1 INTRODUCTION
Ewing sarcoma and osteosarcoma are aggressive malignancies of bone and/or soft tissue which most commonly affect adolescents and young adults. Patients with relapsed Ewing sarcoma likewise fare poorly [1-4]. Outcomes for patients with relapsed osteosarcoma are poor, with one analysis reporting 12% event-free survival (EFS) at 4 months [5]. Given these outcomes, new treatment approaches are needed.
Recently, there has been tremendous interest in a range of multitargeted tyrosine kinase inhibitors (mTKIs) in patients with bone sarcoma. Cabozantinib is an oral small molecule potent mTKI of proinavsive receptor tyrosine kinases (RTKs), most notably VEGFR-2 and MET, important mediators of tumor growth and angiogenesis. [6, 7] [6, 7] [6, 7] [11, 12] Ewing sarcoma and osteosarcoma both over-express MET and this expression is associated with an aggressive phenotype and poor prognosis [8-10]. The pediatric phase 1 study of cabozantinib identified 40 mg/m2/day continuous dosing as the recommended phase 2 dose [11]. Importantly, a European phase 2 single agent study of cabozantinib in patients with advanced Ewing sarcoma or osteosarcoma reached its primary efficacy endpoint in both the Ewing sarcoma and osteosarcoma cohorts. Specifically, single agent cabozantinib yielded an objective response in 25.6% of Ewing sarcoma patients and 33.3% of osteosarcoma patients had 6-month non-progression[12]. Efforts to build upon this activity have been limited. Preclinical studies have demonstrated that targeting proangiogenic mechanisms in combination with cytotoxic chemotherapy may overcome chemoresistance and inhibit growth of sarcomas [13]. Prior studies in adult patients with high-grade gliomas and advanced pancreatic cancer combined cabozantinib with other cytotoxic agents and/or radiotherapy with acceptable adverse effect profiles [14, 15].
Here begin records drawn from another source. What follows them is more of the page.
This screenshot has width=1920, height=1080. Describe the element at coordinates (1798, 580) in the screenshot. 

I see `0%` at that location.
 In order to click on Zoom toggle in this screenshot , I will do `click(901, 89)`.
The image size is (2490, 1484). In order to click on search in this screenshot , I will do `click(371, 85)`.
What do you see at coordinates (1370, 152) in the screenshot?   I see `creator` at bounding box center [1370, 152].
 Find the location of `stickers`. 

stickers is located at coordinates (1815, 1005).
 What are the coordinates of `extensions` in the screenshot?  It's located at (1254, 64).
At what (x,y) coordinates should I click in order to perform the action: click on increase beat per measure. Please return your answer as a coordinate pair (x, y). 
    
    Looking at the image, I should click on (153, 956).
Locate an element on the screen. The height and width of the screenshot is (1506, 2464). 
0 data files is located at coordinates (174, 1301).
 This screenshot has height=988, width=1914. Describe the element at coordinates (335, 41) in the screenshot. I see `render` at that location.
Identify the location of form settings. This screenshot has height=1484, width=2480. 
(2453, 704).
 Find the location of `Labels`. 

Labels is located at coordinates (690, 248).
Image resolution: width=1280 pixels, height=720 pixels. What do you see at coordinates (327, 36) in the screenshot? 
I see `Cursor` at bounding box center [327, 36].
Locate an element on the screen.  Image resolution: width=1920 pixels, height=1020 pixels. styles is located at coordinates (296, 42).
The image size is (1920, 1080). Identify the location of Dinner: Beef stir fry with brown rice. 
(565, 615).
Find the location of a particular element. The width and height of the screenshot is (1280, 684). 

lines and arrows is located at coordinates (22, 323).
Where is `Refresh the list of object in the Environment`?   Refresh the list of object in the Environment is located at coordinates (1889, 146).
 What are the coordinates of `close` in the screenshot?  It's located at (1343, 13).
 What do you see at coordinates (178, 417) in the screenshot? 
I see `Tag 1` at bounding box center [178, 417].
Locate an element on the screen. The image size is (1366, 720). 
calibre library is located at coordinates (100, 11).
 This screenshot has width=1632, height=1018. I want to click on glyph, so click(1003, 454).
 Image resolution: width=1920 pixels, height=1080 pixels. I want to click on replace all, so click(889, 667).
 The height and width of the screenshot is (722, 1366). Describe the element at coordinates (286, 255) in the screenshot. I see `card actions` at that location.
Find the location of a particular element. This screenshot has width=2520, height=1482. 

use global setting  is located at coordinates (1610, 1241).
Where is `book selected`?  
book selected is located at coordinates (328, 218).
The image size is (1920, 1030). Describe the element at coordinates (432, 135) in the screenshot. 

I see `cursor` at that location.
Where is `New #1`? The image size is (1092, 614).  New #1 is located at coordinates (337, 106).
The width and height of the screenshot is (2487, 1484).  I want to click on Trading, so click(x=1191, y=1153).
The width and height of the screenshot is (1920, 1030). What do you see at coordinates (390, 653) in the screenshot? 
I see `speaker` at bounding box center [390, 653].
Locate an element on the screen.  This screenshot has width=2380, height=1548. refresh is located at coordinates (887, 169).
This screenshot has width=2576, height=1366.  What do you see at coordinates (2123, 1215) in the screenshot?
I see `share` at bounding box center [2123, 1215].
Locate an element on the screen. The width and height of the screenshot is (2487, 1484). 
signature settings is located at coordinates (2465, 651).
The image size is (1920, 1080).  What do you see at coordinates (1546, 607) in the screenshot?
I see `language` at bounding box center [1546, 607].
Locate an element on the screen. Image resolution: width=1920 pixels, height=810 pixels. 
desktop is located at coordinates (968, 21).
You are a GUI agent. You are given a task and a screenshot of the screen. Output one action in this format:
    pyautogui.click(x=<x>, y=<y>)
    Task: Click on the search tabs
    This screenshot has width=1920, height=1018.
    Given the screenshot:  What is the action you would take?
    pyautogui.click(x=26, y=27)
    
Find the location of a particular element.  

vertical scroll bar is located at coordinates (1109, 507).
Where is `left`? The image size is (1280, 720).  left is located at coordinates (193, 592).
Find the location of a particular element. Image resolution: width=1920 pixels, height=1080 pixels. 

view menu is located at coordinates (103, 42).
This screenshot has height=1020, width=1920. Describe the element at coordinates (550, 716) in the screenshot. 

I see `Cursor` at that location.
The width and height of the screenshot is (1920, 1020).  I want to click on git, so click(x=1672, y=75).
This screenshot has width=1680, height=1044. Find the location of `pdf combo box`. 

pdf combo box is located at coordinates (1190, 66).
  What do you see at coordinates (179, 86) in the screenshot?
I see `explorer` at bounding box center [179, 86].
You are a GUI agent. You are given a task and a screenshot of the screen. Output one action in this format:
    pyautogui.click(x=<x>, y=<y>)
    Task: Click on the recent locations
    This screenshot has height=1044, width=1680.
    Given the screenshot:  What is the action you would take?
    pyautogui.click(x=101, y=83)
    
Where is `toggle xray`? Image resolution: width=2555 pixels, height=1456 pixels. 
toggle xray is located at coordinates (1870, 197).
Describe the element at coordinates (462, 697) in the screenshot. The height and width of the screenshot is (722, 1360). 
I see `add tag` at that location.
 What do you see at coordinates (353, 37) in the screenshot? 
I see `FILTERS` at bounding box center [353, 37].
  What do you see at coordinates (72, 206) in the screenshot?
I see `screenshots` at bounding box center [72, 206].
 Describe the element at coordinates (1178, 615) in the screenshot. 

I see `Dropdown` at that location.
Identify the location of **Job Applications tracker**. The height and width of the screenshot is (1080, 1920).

Cyclophosphamide and topotecan have shown activity against Ewing sarcoma and osteosarcoma in both phase 1 and phase 2 trials. In initial testing, the recommended phase 2 dose was cyclophosphamide 250mg/m2 and topotecan 0.75mg/m2each IV on Days 1-5 of a 21-day cycle. This combination was overall well tolerated with primarily hematologic toxicities. In the phase 1 study, 1 (20%) patient with osteosarcoma had partial response and 2 (40%) had stable disease, while 3 (60%) of Ewing sarcoma patients had stable disease [16]. In a phase 2 study, 36% of patients with Ewing sarcoma and 11% of patients with osteosarcoma had objective responses [17].
While cabozantinib and separately topotecan/cyclophosphamide are active in patients with Ewing sarcoma and osteosarcoma, they have not previously been studied in combination. In our trial, we aimed to determine the safety and toxicity of oral cabozantinib in combination with IV topotecan and cyclophosphamide, and to select the recommended phase 2 doses (RP2D) and schedules for this combination in pediatric patients with relapsed or refractory Ewing sarcoma or osteosarcoma.